Wednesday, August 20, 2008

The Georgian conflict and the confounding of cross-border information

"Georgian authorities have blocked most access to Russian news broadcasters and websites since the outbreak of the conflict with Moscow. Georgia's Interior Ministry said the action was not anti-democratic, but Russian broadcasts could not be allowed to 'scare our population'. ... Georgian media, private and state-owned, are generally under the sway of President Mikheil Saakashvili, who promotes his country as a Western-style democracy. However, the country's main opposition television station was shut by the Interior Ministry at gunpoint in November and some of its equipment was smashed up." PC Magazine, 19 August 2008.
     "Within hours after fighting erupted, Russian hackers had established a site, StopGeorgia.ru, that showed a list of Georgian Web sites targeted and which sites had been brought down, and allowed visitors to download a simple program to enable their own computers to join the attack."
UPI, 19 August 2008.
     "NATO calls it iWar... 'It's very easy to cause a lot of trouble using three guys and a laptop.'"
Canadian Press, 19 August 2008.
     "What frustrates computer-security experts is that the features that make the Internet such an invaluable resource -- its openness and interconnectedness -- also make it easier for hackers to do harm. As a staple of 21st-century warfare, cyberattacks will become increasingly sophisticated, forcing governments and private industry to build ever-stronger firewalls and other defenses, experts said."
CNN, 18 August 2008.
———
### Given problem
Repeat the text on the Georgian conflict, starting with "Canadian Press, 19" and going on through "18 August 2008.", but switch "firewalls" to "barriers".

### Raw data
———
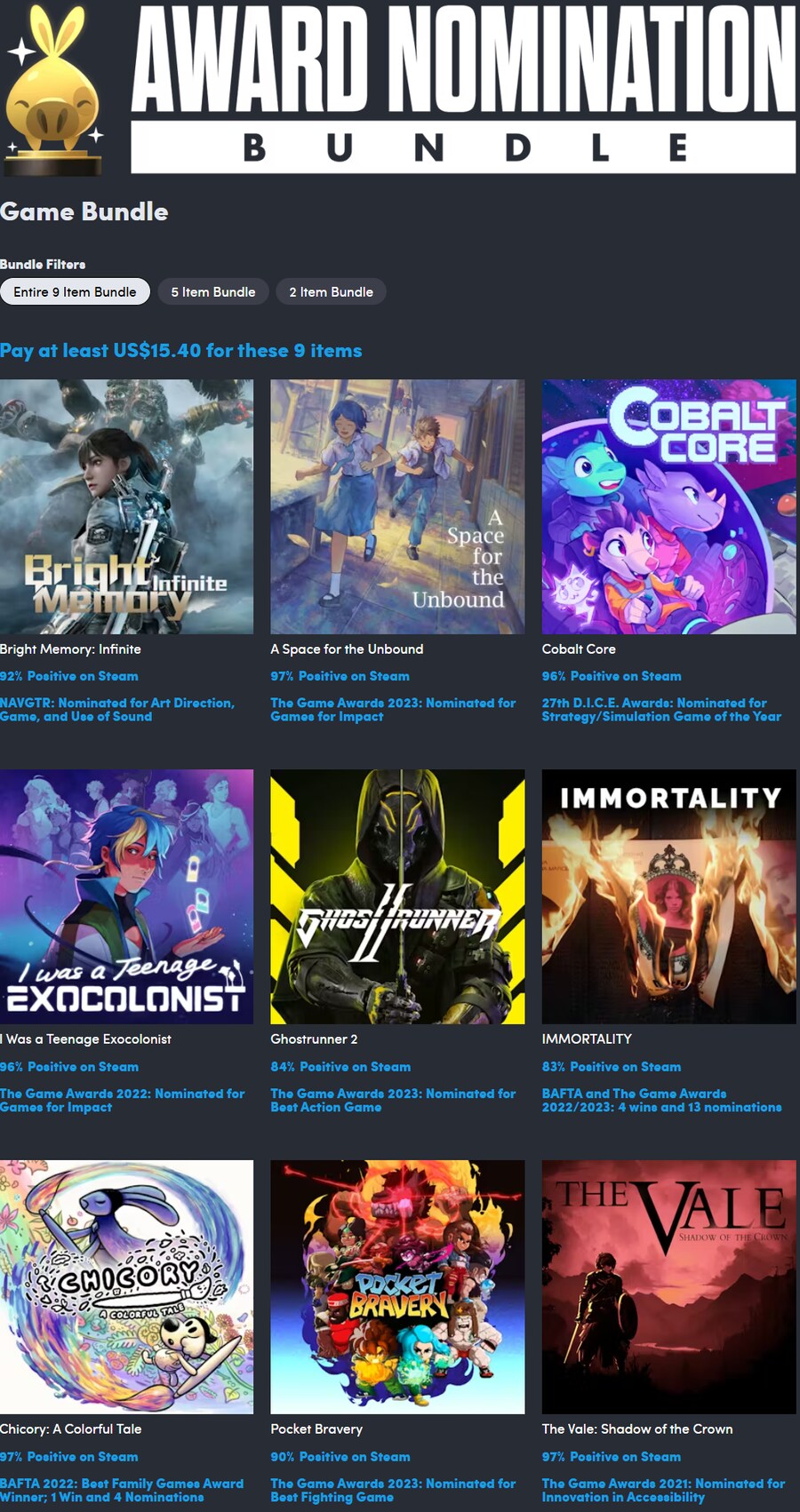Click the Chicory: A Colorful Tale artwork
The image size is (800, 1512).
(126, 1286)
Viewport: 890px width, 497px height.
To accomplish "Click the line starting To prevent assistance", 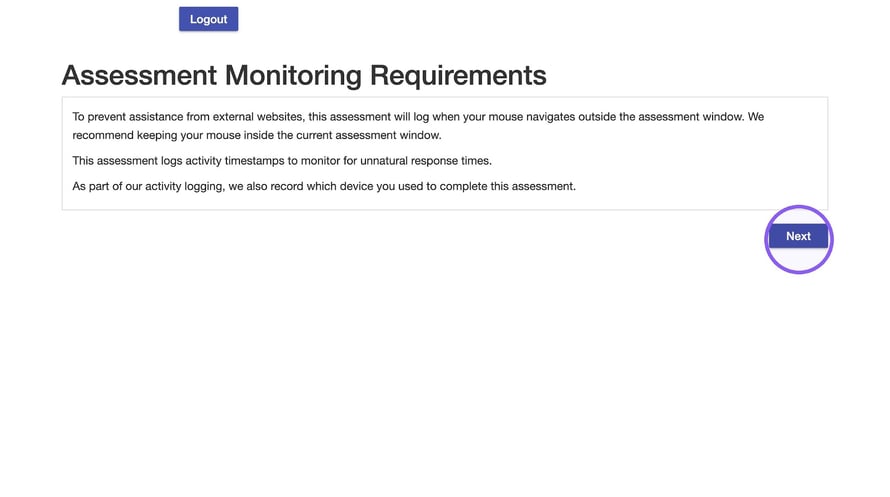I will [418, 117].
———
### Result below
Canadian Press, 19 August 2008.
     "What frustrates computer-security experts is that the features that make the Internet such an invaluable resource -- its openness and interconnectedness -- also make it easier for hackers to do harm. As a staple of 21st-century warfare, cyberattacks will become increasingly sophisticated, forcing governments and private industry to build ever-stronger barriers and other defenses, experts said."
CNN, 18 August 2008.